Rational Design of Fluoro-photoacoustic Probes for In Situ Imaging of Endogenous β-Galactosidase Activity and Autophagy

In situ tracking of lysosomal biomarkers has facilitated the unraveling of complex lysosome-associated biological processes and functions. Conventional lysosomal probes typically rely on amine-containing motifs for lysosomal accumulation; however, these motifs would impact lysosomal acidity and disrupt cellular homeostasis due to the proton buffering. To address these issues, this study reports a new strategy for constructing nonamino-dependent lysosomal tracking probes by incorporating an acid-responsive and noninvasive fluoro-photoacoustic scaffold HD-BTZ. Leveraging an ICT mechanism, the HD-BTZ scaffold could respond to the acid environment, enabling in situ visualization of lysosomal dynamics with minimal proton buffering effects.

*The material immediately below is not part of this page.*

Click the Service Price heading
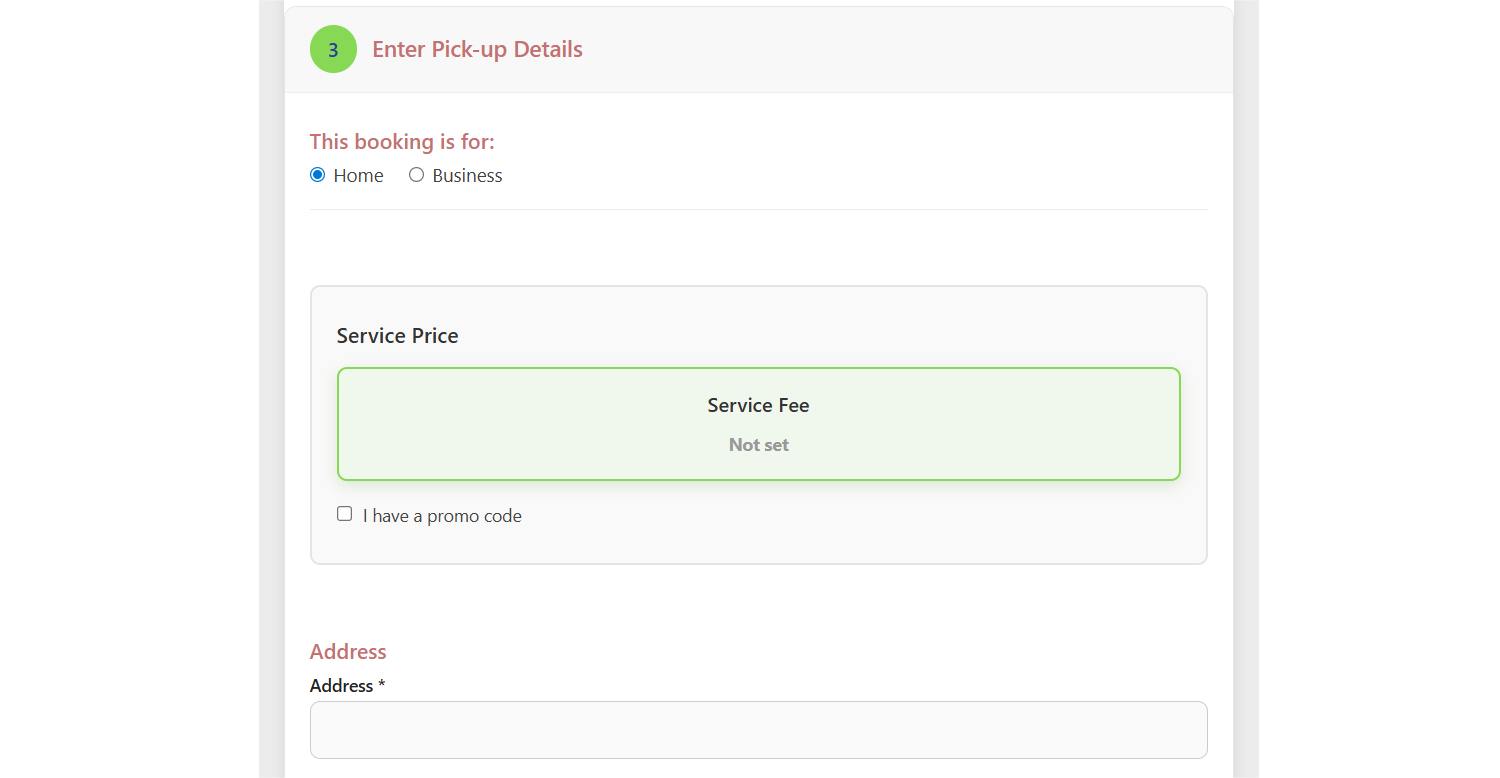 point(397,336)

As a proof of concept, two activable molecular probes, HD-BTZ-gal and HD-BTZ-photo, were designed by integrating β-galactosidase's substrate or photolytic protecting groups into the HD-BTZ fluorophore scaffold for in situ tracking of β-galactosidase in lysosomes and lysosome-associated autophagy, respectively. The probes exhibit excellent dual-target activation properties, for which the HD-BTZ-gal probe enables in situ imaging of lysosomal β-galactosidase, while the HD-BTZ-photo probe could be employed for in situ tracking of autophagy by monitoring the dynamic changes in lysosomal pH in living cells. In vivo experiments showed that HD-BTZ-gal allowed for fluorescence/photoacoustic dual-mode imaging of chemotherapy-induced senescence in tumors, suggesting that this strategy could provide an effective approach for evaluating and monitoring age-related diseases.